▸ **Text**
· · · ·

First of all, it took far too long for me to find that. Took about 3 passes, then I lost it and had to find it again. it is buried. Why? Because it is not much to crow about.
Most software companies split their revenue streams in their financial statements by the type of revenue it is:
- license fees
- services
- maintenance fees
This says alot about the nature of their business. The fact that uWink has not done that makes a statement about their so-called evolution from a restaurant to a software company. They are not very far along.
Even if I misspoke, this is an abysmal report. They have clearly run out of time to be successful. Prospective customers will know this and take advantage of this.
This stock is still headed lower this week as a result of this. They needed to make major cost cuts and changes after the last Q and they did not.
I said at the outset that I would state the positive and I tried in this post. You guys continue to attack me, yet my objective is to be objective here...er ...
this was my initial post on this topic:
http://investorshub.advfn.com/boards/read_msg.aspx?message_id=33588513
I think it is a pretty fair evaluation of where uWink is at. I did say in it however, the following:
The Chilis installation is a pilot, with no license agreement or contract in place. Probably uWink is getting some revenue from it on a transaction basis.
So I admitted from the outset that they are likely getting some revenue from it. I was correct, just reflecting overall sentiment without digging into every little nook and cranny to find out every detail of what should have been spelled out clearly at the get-go.

· · · ·

Records from a data source:

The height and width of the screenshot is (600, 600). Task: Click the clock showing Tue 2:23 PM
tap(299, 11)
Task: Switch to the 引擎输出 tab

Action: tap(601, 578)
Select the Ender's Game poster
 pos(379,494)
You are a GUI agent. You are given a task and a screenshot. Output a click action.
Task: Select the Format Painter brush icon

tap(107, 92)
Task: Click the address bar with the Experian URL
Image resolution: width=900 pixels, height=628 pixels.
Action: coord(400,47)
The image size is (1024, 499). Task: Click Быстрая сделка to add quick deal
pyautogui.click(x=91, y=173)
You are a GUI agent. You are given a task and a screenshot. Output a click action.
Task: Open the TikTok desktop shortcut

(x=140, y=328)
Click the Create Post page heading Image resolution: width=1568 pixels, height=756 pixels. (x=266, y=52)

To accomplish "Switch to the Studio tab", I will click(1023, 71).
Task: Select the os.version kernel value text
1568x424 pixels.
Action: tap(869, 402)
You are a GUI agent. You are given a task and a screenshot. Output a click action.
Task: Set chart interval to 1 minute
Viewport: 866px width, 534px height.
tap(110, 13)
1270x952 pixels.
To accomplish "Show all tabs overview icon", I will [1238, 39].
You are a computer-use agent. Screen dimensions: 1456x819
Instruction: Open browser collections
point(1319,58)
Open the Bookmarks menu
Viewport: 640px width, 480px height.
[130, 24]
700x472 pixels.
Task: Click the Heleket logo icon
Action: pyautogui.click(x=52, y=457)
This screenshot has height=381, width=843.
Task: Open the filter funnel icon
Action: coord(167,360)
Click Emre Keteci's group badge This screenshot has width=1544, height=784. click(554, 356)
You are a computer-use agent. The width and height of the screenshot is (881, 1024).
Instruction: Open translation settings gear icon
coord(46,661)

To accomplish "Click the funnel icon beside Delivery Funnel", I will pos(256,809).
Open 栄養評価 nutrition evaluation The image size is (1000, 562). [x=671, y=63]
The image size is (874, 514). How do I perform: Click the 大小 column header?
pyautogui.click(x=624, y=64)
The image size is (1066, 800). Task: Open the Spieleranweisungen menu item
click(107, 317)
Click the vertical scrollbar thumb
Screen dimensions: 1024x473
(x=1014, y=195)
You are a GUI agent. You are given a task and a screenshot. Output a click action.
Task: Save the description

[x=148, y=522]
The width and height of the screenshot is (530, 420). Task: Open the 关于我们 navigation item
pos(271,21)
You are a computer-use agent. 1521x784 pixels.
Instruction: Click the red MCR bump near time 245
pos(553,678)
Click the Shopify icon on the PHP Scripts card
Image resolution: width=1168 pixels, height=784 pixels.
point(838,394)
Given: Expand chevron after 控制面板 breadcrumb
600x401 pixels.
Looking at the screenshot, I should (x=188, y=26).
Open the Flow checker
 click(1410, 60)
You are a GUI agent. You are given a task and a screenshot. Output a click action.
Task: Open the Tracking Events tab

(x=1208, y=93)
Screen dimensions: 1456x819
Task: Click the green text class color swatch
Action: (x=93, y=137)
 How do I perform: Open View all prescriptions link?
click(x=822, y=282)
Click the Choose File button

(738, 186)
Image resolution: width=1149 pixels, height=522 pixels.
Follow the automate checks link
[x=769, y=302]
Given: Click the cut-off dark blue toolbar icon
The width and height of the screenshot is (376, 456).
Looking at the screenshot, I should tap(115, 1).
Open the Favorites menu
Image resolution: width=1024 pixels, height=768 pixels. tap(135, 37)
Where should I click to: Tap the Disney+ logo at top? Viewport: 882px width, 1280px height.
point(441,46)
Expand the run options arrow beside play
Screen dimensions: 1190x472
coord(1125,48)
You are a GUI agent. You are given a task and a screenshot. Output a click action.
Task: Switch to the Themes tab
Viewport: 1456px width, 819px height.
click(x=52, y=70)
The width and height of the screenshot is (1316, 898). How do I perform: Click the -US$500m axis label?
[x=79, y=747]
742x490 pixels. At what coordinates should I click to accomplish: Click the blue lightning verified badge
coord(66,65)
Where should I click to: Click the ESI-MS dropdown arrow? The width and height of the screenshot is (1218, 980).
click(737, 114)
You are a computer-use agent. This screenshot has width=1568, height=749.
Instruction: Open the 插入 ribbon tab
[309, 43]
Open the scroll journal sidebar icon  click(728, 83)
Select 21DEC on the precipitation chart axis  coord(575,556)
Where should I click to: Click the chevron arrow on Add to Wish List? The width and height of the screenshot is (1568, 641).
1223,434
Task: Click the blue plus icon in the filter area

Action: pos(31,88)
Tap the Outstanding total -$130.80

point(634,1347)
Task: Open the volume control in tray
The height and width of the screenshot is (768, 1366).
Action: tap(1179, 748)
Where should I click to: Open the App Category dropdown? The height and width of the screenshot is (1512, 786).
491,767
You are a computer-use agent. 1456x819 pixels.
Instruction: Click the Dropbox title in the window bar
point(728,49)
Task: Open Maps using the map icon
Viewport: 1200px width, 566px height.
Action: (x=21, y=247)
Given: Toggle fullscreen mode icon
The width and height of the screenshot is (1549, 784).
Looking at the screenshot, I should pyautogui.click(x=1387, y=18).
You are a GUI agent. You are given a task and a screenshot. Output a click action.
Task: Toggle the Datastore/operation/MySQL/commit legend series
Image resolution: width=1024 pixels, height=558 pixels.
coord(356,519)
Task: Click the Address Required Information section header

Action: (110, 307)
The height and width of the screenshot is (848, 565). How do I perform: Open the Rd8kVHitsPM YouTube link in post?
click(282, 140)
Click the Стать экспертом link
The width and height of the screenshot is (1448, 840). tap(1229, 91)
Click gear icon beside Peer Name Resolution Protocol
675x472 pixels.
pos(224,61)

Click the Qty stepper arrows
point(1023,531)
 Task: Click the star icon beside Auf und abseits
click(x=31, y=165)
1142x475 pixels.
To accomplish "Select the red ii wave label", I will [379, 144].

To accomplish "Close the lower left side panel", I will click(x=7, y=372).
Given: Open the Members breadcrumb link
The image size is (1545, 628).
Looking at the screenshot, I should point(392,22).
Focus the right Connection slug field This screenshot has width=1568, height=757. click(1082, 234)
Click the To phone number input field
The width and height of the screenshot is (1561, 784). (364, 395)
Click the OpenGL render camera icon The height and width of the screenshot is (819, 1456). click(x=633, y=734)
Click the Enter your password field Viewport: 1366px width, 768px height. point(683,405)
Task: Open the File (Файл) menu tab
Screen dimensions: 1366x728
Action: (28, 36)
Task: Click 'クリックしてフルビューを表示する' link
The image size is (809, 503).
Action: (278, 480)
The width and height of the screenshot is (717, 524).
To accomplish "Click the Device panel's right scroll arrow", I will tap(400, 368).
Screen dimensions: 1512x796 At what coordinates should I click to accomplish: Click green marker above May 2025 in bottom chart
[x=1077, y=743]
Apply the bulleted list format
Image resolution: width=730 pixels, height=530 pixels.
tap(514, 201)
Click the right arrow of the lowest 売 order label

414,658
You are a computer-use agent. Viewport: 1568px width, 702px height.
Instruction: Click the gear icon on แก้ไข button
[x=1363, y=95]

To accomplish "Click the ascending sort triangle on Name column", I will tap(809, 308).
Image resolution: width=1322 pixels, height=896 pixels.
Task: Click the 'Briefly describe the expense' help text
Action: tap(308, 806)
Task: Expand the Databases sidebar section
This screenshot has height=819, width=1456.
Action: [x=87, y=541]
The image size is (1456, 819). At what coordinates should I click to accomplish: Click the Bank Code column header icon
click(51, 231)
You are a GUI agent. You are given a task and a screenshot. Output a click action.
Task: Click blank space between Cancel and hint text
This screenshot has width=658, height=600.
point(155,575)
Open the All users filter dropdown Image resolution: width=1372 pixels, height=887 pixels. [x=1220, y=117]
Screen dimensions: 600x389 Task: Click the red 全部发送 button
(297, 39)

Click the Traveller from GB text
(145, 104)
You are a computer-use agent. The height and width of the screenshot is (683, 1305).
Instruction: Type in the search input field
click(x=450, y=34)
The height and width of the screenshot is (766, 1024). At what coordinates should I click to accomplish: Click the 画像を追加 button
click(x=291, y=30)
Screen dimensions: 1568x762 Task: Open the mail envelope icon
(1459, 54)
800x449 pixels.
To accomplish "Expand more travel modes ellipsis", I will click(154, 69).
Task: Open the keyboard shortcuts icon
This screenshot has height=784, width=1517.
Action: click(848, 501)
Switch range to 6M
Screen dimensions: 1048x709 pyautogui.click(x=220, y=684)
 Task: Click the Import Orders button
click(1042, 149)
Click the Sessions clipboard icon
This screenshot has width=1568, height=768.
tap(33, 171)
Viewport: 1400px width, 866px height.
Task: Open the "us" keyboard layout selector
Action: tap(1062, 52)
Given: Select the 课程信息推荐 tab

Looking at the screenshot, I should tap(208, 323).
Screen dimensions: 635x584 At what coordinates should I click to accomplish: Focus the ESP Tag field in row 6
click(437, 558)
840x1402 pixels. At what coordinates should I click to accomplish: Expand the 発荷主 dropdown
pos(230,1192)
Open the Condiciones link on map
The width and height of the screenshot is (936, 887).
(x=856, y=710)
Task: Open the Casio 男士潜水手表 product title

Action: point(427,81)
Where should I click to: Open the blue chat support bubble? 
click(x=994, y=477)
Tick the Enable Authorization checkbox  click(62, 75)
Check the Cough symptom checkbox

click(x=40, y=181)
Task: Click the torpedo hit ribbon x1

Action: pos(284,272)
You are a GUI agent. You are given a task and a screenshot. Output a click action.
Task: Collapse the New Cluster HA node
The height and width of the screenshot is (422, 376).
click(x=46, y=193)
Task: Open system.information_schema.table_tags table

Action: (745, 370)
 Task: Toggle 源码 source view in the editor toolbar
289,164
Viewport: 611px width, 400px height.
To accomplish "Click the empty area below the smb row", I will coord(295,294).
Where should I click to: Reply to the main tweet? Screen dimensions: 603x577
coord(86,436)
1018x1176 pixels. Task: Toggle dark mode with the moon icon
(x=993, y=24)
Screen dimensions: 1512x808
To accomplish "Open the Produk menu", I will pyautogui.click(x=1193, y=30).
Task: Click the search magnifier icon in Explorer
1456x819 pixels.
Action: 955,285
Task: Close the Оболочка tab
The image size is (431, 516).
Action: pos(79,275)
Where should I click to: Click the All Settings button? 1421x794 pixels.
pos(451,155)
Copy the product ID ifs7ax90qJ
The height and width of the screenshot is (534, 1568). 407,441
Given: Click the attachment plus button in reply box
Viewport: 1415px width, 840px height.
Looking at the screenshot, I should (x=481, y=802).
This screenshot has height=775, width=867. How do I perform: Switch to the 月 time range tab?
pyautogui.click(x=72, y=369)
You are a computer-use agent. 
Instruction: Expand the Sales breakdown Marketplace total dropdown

· · · ·

▸ **Tasks to carry out**
(A) Return verbatim the portion of the post about uWink starting with "This stock is" and going on through "objective here...er ...".
(B) Resume the post about uWink, picking up after its final sentence.

▸ **Expected answers**
(A)
This stock is still headed lower this week as a result of this. They needed to make major cost cuts and changes after the last Q and they did not.
I said at the outset that I would state the positive and I tried in this post. You guys continue to attack me, yet my objective is to be objective here...er ...

(B)
uWInk will go to a lower level as a result of this less than stellar performance, perhaps sub-.10. Every month that goes by from now on is another month in the hole for them. Every Quarter is another 1.3-1,5M down. They have to be extremely successful in the next few quarters to recover (afford their corporate expenditures). How on earth are they going to do that?
I did not say that what Netman was saying was not fact. All uWink is saying is that there are lots of possibilities. Every software company has lots of possibilities. Every financial report talks of those possibilities in glowing terms. But, to take it literally because you really like the product or something is foolish. Software companies are not like others that have ongoing cash flows.... they will either succeed or fail miserably. uWink has not much going on in terms of sales. There are no revenue numbers in the statements for sales of software. They have sales of zero at this point, after a year of having that crew on board. What are the chances of success going forward? The steps they mention are the very first steps in a sales process.
Case in point: where are the revenues from this so-called "deal" with Chilis? Where are the terms./contract values/ license whatever you want to call it? The fact that there was a contract in place was an assumption by us, and by Chris Hernandez. There is no contract in place.
Actually, I just looked more closely at the statements. The picture is worse than I thought. Part of the SG&A is "Restaurant Operating Expenses", Therefore the restaurants are not as profitable as I was led to believe.
you are the only investor I know that reads financial statements and decides to take them in the most positive light possible. If all of these ambiguous statements were to be taken seriously verbatim.. an investor would have to buy almost every tech stock there is.. and would be bankrupt very quickly..
good luck with it.
Actually I am mistaken, they are not listing their restaurants as Current Assets. I thought they were. No matter. They are still screwed. I just thought maybe they were trying to cover it up.. window dressing.
ST assets = 1.5M
ST liabilities = 1.3M.
=== screwed.
they still have to sell the restaurants to support their corporate expenses going forward.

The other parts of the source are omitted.